There was also an annoying buzzing that seemed to come and go in her ears and a smell that rivaled anything she’d encountered in the worst parts of the port town of Tosan.

She carefully moved her fingers against whatever she was lying on. She was more relieved than she wanted to admit to find the softness of a bed and not the rough stone of a dungeon floor. With any luck, her door would be unlocked and she would manage to free a certain lad of her acquaintance who was languishing in the dungeon, then escape with him before the dwarf king was the wiser. The sooner she was seeing to that, the better for them both.

She opened her eyes and stared at the canopy above her head. She thought she recognized it, but to be honest, she wasn’t entirely sure. King Uachdaran had graciously given her the use of a guest chamber, but she hadn’t spent very much time in it. When she hadn’t been sitting outside Acair’s prison door, she’d been either arguing with the king or worrying that Acair would be slain, their quest would fail, and she would never manage to free her grandfather from her uncle’s manor.

When she absolutely hadn’t been able to sleep, she’d allowed herself a moment or two to mourn the loss of an unremarkable existence in her uncle’s barn, assuming she might have found her way back there and encountered anything but his sword in her heart. Then again, perhaps her uncle would think twice about bothering her now that she had the ability to spew out words and have them do something besides sound threatening.

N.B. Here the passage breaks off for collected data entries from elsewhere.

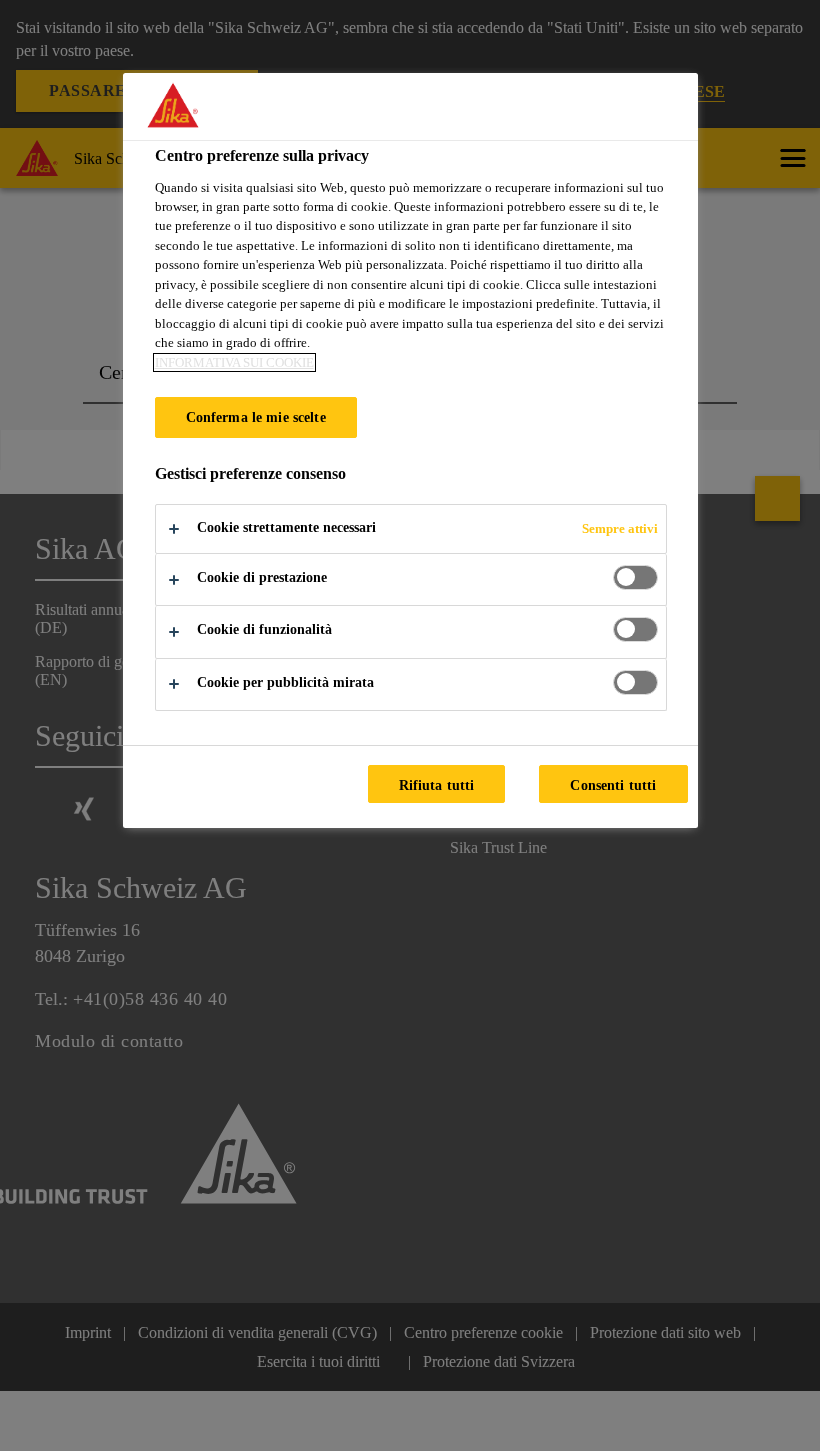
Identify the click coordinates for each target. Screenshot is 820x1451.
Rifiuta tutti (437, 785)
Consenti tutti (613, 785)
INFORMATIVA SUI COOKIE (234, 362)
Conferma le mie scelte (256, 417)
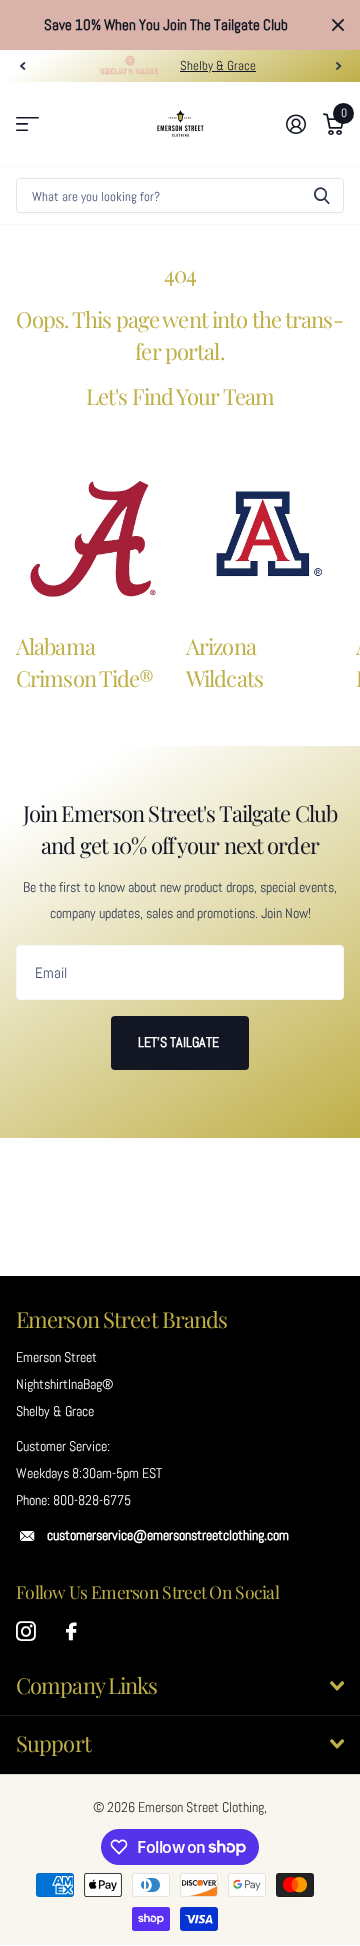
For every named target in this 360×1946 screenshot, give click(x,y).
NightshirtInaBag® (64, 1384)
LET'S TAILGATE (180, 1042)
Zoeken (322, 195)
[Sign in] (295, 124)
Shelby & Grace (218, 65)
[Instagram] (26, 1632)
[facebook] (71, 1632)
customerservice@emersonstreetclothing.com (168, 1535)
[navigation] (22, 66)
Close (338, 25)
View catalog (27, 124)
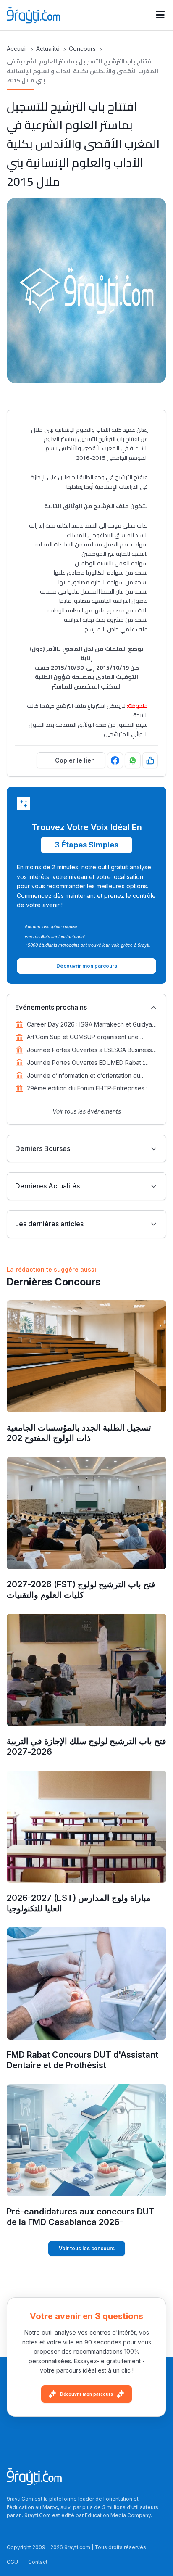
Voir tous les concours (87, 2248)
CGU (12, 2562)
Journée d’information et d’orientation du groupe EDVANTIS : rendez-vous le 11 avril (85, 1076)
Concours (82, 48)
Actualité (48, 48)
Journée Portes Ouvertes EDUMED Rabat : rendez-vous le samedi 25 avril (85, 1063)
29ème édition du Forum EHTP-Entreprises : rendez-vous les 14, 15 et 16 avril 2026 (87, 1089)
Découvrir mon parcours (86, 2394)
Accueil (17, 48)
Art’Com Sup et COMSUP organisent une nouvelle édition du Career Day (83, 1037)
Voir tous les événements (86, 1111)
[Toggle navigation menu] (160, 15)
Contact (37, 2562)
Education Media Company (118, 2515)
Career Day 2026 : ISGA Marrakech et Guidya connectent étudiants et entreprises (89, 1025)
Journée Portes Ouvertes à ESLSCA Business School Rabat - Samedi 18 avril (89, 1050)
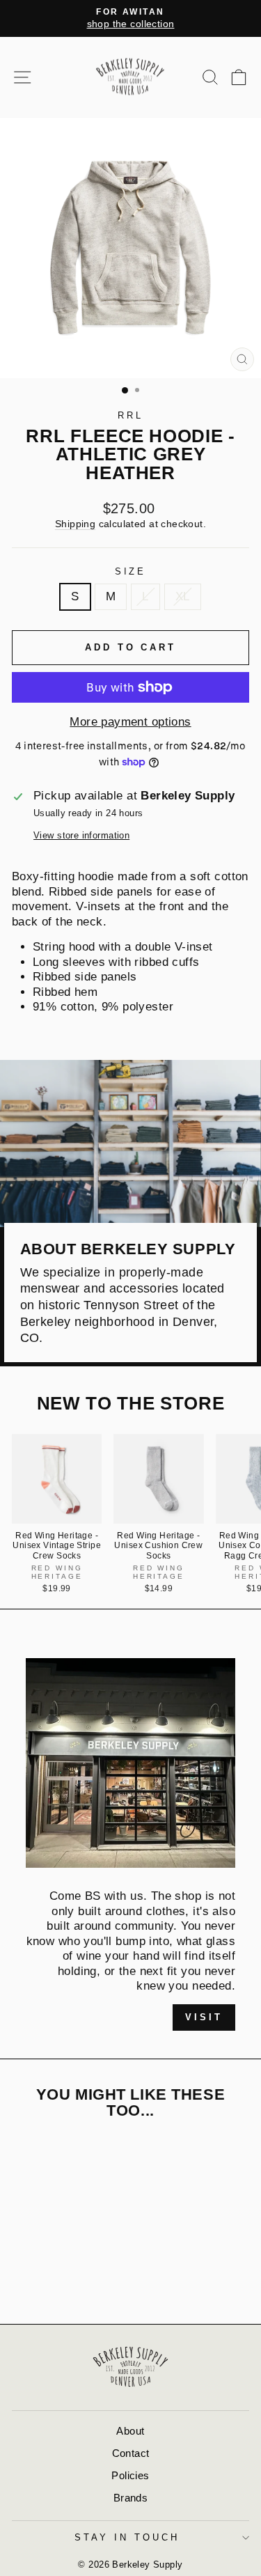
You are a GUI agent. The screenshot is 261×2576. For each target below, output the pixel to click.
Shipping (75, 523)
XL (182, 596)
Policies (130, 2475)
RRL (130, 415)
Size (131, 571)
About (130, 2431)
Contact (131, 2453)
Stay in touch (127, 2537)
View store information (81, 835)
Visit (204, 2017)
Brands (130, 2498)
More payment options (130, 721)
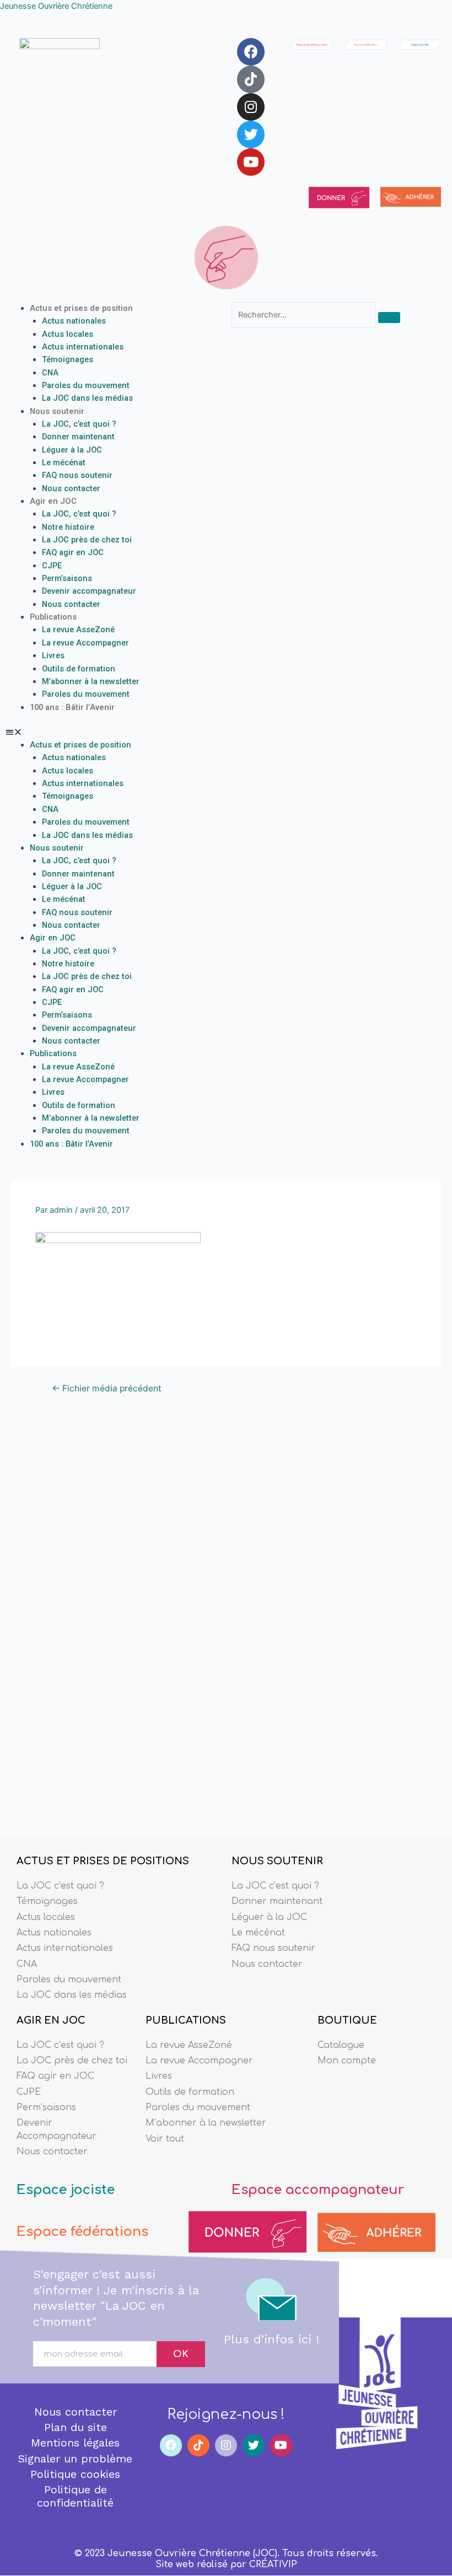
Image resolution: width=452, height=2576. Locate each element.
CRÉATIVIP (273, 2564)
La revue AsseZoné (78, 629)
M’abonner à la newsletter (90, 681)
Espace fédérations (82, 2231)
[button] (113, 732)
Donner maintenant (78, 437)
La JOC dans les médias (87, 398)
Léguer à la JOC (72, 450)
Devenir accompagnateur (89, 591)
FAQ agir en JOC (73, 552)
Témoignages (67, 359)
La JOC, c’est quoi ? (79, 424)
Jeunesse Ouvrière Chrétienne (56, 6)
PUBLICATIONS (186, 2020)
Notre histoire (68, 527)
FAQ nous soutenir (77, 475)
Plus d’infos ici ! (271, 2339)
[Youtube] (251, 162)
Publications (53, 617)
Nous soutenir (57, 411)
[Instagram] (251, 107)
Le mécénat (63, 462)
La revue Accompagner (85, 643)
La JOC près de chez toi (87, 540)
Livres (53, 655)
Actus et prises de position (81, 308)
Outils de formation (78, 669)
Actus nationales (74, 321)
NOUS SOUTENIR (277, 1861)
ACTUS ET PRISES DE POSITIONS (103, 1861)
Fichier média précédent (107, 1388)
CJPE (52, 566)
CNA (50, 373)
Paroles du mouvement (86, 385)
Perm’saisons (67, 578)
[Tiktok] (251, 79)
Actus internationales (82, 347)
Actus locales (67, 334)
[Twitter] (251, 134)
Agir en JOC (53, 501)
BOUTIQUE (347, 2020)
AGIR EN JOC (51, 2020)
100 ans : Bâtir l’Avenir (72, 707)
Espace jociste (66, 2189)
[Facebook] (251, 52)
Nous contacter (71, 488)
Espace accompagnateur (318, 2189)
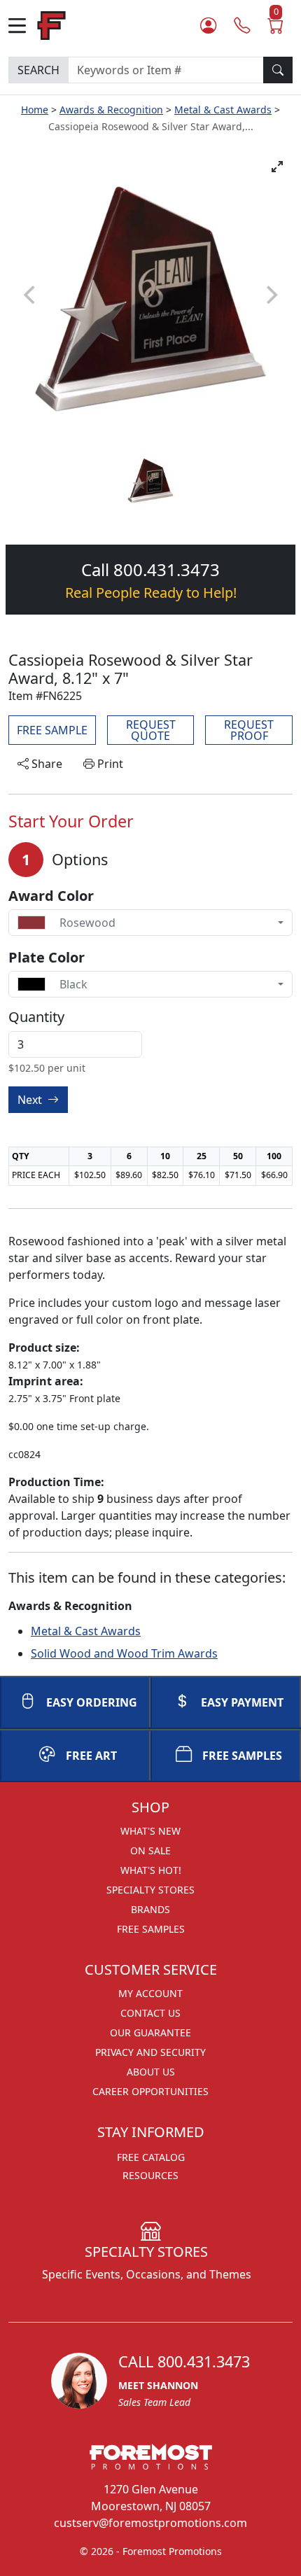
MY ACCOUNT (150, 1993)
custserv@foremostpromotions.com (150, 2522)
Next (31, 1099)
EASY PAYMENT (242, 1702)
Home (34, 109)
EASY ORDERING (91, 1702)
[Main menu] (22, 25)
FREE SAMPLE (52, 730)
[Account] (208, 25)
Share (45, 763)
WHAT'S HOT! (150, 1870)
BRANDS (150, 1909)
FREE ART (91, 1755)
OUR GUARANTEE (150, 2032)
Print (108, 763)
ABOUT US (151, 2071)
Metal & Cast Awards (223, 109)
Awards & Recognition (111, 109)
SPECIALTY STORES (150, 1889)
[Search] (278, 70)
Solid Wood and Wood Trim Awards (124, 1653)
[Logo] (51, 24)
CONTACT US (150, 2012)
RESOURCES (150, 2175)
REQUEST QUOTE (151, 730)
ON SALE (150, 1850)
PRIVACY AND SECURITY (150, 2052)
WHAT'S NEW (150, 1830)
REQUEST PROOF (249, 730)
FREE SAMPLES (242, 1755)
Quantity (36, 1017)
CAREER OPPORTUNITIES (150, 2091)
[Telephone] (242, 25)
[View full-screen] (277, 166)
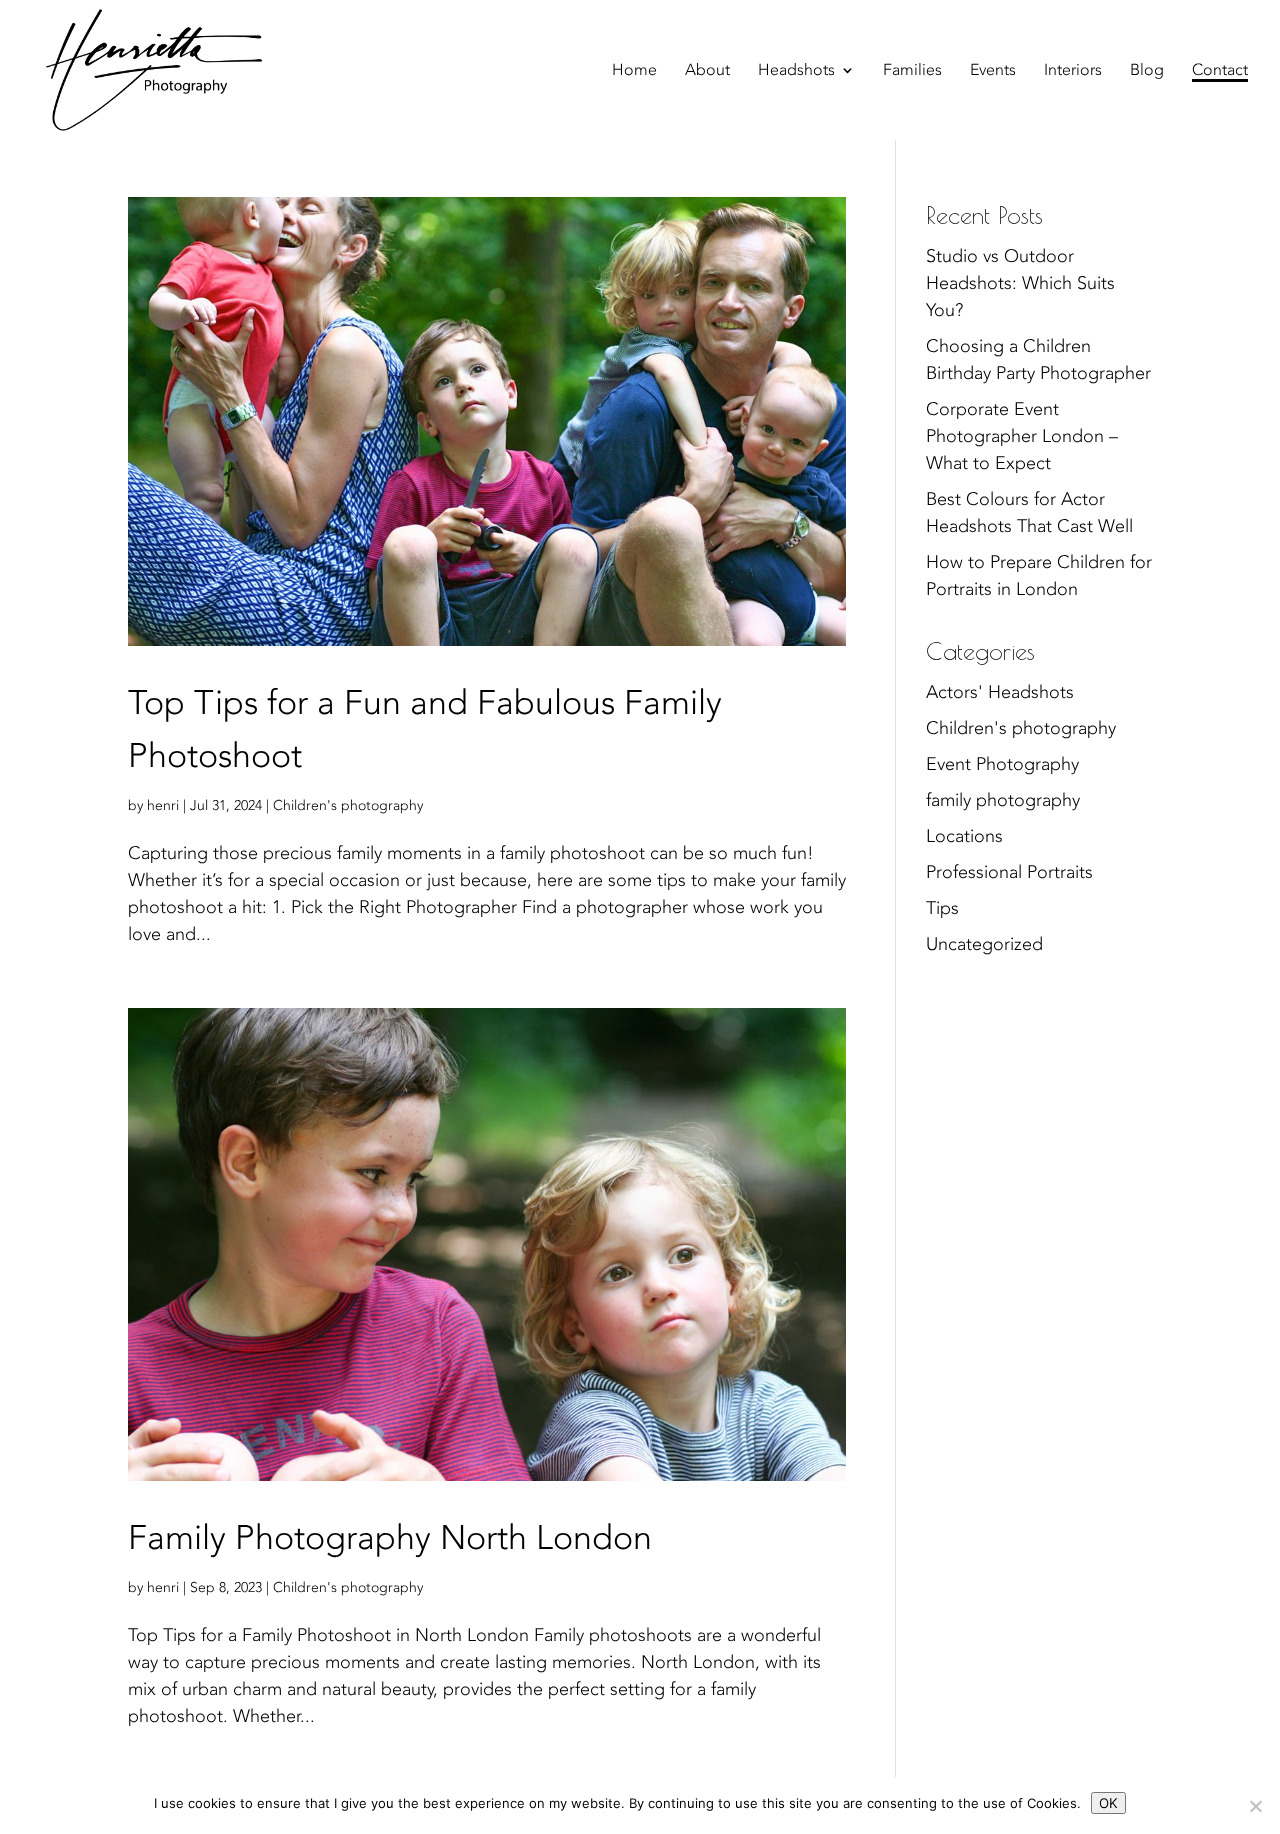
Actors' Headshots (1000, 692)
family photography (1003, 800)
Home (634, 72)
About (707, 72)
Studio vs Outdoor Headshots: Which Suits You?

She would have rolled her eyes if she’d had the strength to do so. The unfortunate truth was that she had no idea what to do with whatever magic Soilléir of Cothromaiche had given her, and her attempts to simply waggle her fingers and hope for the best hadn’t gone all that well so far. She suspected she was fortunate that she hadn’t completely burned the king’s hall to the ground, though that at least might have prevented him from sending anyone else to his dungeon.

All of which brought her back to the point where she’d started: there was a man languishing in prison who had vowed to save the world and she was the one who had vowed to help him however she could.

She looked to her left to find a dwarf asleep on the sofa near the fire. She had a vague memory of him hovering over her with medicines, so perhaps he was the king’s physick. His snores were formidable, which solved the mystery of the buzzing.